» **AIM OF THE EXERCISE**:
What is needed here is every entry, retyped exactly.

Segment Start: DATA RECORDS

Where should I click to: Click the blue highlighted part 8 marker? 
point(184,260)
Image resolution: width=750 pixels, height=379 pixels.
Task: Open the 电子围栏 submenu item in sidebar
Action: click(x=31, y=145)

Segment End: DATA RECORDS

» **RESPONSE**:
Where should I click to: Click the blue highlighted part 8 marker? 
point(184,260)
Image resolution: width=750 pixels, height=379 pixels.
Task: Open the 电子围栏 submenu item in sidebar
Action: click(x=31, y=145)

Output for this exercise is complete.